Saturday, July 16, 2011

the murmur of the world (2)


Computer technology, driven by the pilot-industries of the military-industrial complex, places top priority on transmitting the message as effectively, efficiently, and effortlessly as possible. It is computer technology that shaped and forms contemporary communication theory. But so little of what we say to one another makes any sense! So little of it makes any pretense to be taken seriously, so much of it simple malarkey, in which we indulge ourselves with the same warm visceral pleasure that we indulge in belching and passing air. It really is, Nietzsche long ago pointed out, bad taste to make serious pronouncements and work out syllogistically valid arguments in civilized company. So much language added to industry and enterprises that are programmed by the laws of nature or rational science and that operate all by themselves, so much of language added to fumblings and breakdowns and even disasters has no other function than to provoke laughter. Laughter mixing in moans, howls, screams into the racket of the world.

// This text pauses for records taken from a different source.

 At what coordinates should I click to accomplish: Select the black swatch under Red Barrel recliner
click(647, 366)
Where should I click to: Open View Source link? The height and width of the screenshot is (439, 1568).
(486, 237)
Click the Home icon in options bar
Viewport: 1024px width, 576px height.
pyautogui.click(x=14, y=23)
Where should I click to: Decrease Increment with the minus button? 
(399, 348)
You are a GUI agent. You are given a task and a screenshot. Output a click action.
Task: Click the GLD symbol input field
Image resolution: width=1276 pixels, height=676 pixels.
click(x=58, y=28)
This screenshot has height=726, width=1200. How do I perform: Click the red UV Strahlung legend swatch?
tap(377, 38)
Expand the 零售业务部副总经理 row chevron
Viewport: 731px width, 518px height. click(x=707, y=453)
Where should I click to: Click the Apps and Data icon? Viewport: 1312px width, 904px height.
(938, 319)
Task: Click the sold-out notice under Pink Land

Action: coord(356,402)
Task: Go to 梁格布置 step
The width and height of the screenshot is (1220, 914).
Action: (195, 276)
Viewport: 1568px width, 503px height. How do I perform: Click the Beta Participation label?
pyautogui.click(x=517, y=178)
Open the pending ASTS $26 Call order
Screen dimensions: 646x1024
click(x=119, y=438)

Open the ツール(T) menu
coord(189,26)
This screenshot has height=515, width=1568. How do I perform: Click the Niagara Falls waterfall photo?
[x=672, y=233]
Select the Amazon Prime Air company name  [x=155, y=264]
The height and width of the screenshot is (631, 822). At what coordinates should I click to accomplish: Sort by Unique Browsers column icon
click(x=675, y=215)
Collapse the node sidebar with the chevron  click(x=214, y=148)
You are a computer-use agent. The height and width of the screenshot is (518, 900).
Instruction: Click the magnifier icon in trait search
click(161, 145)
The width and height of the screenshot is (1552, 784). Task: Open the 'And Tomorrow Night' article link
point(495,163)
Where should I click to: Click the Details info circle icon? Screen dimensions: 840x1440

As much of what we say when we embrace we say to release our sighs and our sobs into the rains and the seas.

All these stammerings, exclamations, slurrings, murmurs, rumblings, cooings, and laughter, all this noise we make when we are together makes it possible to view us as struggling, together, to jam the unequivocal voice of the outsider: the facilitator of communication, the prosopopeia of maximal elimination of noise, so as to hear the distant rumble of the world and its demons in the midst of the ideal city of human communication.


--Alphonso Lingis, The Community of Those Who Have Nothing in Common (Bloomington: Indiana University Press, 1994), pp. 104-05.